By skipping this fundamental first building block, we’re setting a generation of students up for failure in the real world.

The second factor at play is our larger economic shift away from a lifetime of stable employment with a single company (think payrolls, union labor, and GM assembly lines) towards a “gig economy” (independent contractors piecing together a living through Uber, Upwork, and Airbnb). In the past 20 years, gig economy employment has grown 27 percent more than traditional employment.

This can mean social-networking superseding workplace achievement as a means of professional advancement, navigating complex healthcare exchanges to purchase health insurance, and filing taxes that go far beyond W-2s and 1099EZs. Simply put, millennials’ lives are much more complex than their parents’.
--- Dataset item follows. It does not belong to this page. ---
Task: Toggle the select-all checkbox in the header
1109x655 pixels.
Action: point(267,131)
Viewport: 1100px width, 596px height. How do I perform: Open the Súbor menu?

Getting ahead of the curve with life skills camps

If you’re a parent for whom this article strikes a chord, there’s no need to despair over your children’s future just yet. That’s because a number of programs have been prescient enough to recognize this crisis of adulting and work to arm students against going proverbially naked and afraid into adulthood.

This is the reason that years ago I cofounded SuperCamp, one of the original “life skills” camps that also teaches how to learn. Ours, as well as other summer life skills programs typically aimed at high-schoolers, encourages kids to develop abilities that have applicability outside of the classroom.

Take SuperCamp, which offers summer sessions to super teens on the East and West Coasts. Instead of just focusing on effective study techniques and reading strategies, the programming addresses fundamental life skills that many teens are lacking.

Quantum Learning, the teaching method that provides the ideological basis for the programming, places a heavy emphasis on confidence, attitude, and motivation. Keys of Excellence including “Failure Leads to Success,” “Ownership,” and “Balance,” remind these super teens that there is life beyond the classroom.

Getting a start on these concepts during our school years is critically important. Studies have shown that what we learn earlier in life is more deeply embedded in our brains. While we’re young, neurons are more active in creating connections. The neural pathways manifest as memory patterns. A slightly modified adage, “Practice makes permanent,” certainly applies here.

By providing campers a strong foundation, life skills camps set attendees on a glide path for success. Learning new skills, even ones that some of us consider to be quite basic, requires a fearlessness and appetite for risk-taking. In teaching that failure is not to be avoided at all costs but is actually how we learn, these programs empower young adults to burn, undercook, and finally master their dinner.

Though memorizing quadratic formulas and Chinese dynasties has its purpose, it’s not the end-all to students today. There is actually life beyond Advanced Placement classes and SAT exams. It’s full of little things like knowing what you value, having confidence to speak up, and I don’t know, putting food on the table.